让我们说我有一个图表,将食物与酸味,甜味,辛辣味,浓郁味等特性联系起来......

如何查询图表,为我提供一组与每种可能的特征组合相匹配的食品。

即。

  • 所有甜而辛辣的食物
  • 所有酸甜的食物
  • 所有甜,酸,辣的食物

图形元组如下所示:

F1 > Spicy
F1 > Sweet
F2 > Sour
F2 > Sweet
F3 > Sour
...

查询应该输出与每种可能的特征组合相匹配的食物组。

Spicy => F1, F2, F3, F4, F5
Spicy & Sweet => F1, F3, F5
Spicy & Sweet & Sour => F3
Spicy & Sweet & Sour @ Tangy => F3

Spicy & Sour => ...
Spicy & Sour & Tangy => ...

Spicy & Tangy => ...

2 个答案:

答案 0 :(得分:1)

1)假设以下输入:

UNWIND [ {name: 'F1', traits: ['Spicy', 'Sweet'                ]},
         {name: 'F2', traits: ['Sour' , 'Sweet'                ]},
         {name: 'F3', traits: ['Tangy', 'Sour', 'Spicy'        ]},
         {name: 'F4', traits: ['Tangy', 'Sour', 'Spice', 'Tart']}  ] AS food
MERGE (F:Food {name: food.name}) WITH F, food
UNWIND food.traits as trait
  MERGE (T:Trait {name: trait})
  MERGE (F)-[:hasTrait]->(T)
RETURN F, T

2)现在我们需要获得所有特征组合。为此,我们需要apoc library

MATCH (T:Trait) 
WITH collect(T) as traits

// Here we count the number of combinations of traits as a power of two
WITH traits, toInt(round(exp( log(2) * size(traits) )))-1 as combCount

// Go through all the combinations
UNWIND RANGE(1, combCount) as combIndex
 UNWIND RANGE(0, size(traits)-1 ) as p

 // Check whether the trait is present in the combination
 CALL apoc.bitwise.op( toInt(round( exp(log(2) * p) )),'&',combIndex) YIELD value
 WITH combIndex, collect(CASE WHEN value > 0 THEN traits[p] END) as comb

 // Return all combinations of traits
 RETURN comb ORDER BY size(comb)

3)现在,对于每个组合,我们需要找到食物的交集点:

MATCH (T:Trait) 
WITH collect(T) as traits

// Here we count the number of combinations of traits as a power of two
WITH traits, toInt(round(exp( log(2) * size(traits) )))-1 as combCount

// Go through all the combinations
UNWIND RANGE(1, combCount) as combIndex
 UNWIND RANGE(0, size(traits)-1 ) as p

 // Check whether the trait is present in the combination
 CALL apoc.bitwise.op( toInt(round( exp(log(2) * p) )),'&',combIndex) YIELD value
 WITH combIndex, collect(CASE WHEN value > 0 THEN traits[p] END) as comb

// Take foods for the first trait:
WITH comb, head(comb) as ft
  OPTIONAL MATCH (ft)<-[:hasTrait]-(F:Food)

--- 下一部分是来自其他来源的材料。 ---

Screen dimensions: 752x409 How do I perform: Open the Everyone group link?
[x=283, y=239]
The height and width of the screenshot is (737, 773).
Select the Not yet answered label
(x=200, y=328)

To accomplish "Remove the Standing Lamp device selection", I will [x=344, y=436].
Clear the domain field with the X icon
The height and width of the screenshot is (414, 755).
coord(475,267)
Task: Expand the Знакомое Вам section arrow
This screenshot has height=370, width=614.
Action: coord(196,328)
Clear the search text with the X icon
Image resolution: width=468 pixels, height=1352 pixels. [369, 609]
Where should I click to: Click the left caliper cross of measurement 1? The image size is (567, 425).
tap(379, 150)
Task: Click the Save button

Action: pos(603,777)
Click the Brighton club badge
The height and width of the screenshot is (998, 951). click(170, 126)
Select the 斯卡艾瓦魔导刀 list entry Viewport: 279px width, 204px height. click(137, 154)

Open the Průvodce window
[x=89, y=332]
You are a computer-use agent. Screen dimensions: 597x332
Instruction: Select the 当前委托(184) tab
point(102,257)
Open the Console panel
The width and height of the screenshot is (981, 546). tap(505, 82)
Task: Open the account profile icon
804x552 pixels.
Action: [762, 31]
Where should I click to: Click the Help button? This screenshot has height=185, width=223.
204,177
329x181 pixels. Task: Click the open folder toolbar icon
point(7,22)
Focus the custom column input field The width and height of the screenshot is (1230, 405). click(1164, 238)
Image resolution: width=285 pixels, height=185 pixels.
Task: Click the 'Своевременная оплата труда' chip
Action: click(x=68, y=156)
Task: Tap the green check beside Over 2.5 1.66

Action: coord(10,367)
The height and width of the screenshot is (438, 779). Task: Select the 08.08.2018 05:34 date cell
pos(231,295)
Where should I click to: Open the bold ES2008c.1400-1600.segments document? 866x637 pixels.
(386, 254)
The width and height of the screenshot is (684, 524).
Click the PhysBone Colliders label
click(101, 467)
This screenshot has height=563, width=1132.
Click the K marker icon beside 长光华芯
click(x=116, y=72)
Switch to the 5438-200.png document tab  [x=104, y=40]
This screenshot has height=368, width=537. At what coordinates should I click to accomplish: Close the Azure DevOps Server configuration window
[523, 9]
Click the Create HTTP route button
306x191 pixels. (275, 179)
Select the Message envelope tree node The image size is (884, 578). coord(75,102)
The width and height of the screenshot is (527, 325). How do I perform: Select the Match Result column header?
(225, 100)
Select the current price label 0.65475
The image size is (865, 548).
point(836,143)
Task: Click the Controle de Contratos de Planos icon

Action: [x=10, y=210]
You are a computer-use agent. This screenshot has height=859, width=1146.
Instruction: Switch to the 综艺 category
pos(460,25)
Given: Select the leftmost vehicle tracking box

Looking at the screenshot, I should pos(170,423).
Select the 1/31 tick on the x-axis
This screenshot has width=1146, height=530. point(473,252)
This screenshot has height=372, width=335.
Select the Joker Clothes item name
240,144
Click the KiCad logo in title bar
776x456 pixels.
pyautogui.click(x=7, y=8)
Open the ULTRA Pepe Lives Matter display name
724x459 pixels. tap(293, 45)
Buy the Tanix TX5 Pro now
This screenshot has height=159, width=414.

// We find the intersection of each food with other traits
WITH comb, collect(F) as testFoods
  UNWIND testFoods as food
    UNWIND comb as trait
      OPTIONAL MATCH p = (food)-[:hasTrait]->(trait)
      WITH comb, food, trait, size(collect(p)) as pairs

      // Check that the number of crossings for food with traits 
      // for each combination of the same number of traits
      WITH comb, food, collect(CASE WHEN pairs > 0 THEN trait END) as pairs
      WITH comb, collect(CASE WHEN size(pairs)=size(comb) THEN food END) as pairs

      // Return combinations where there is a common food
      WITH comb, pairs WHERE size(pairs)>0
RETURN comb, pairs ORDER BY size(comb)

答案 1 :(得分:0)

请记住,neo4j查询输出的格式是为具有列的行设计的,而不是您想要的输出格式,所以这会让事情变得有点棘手。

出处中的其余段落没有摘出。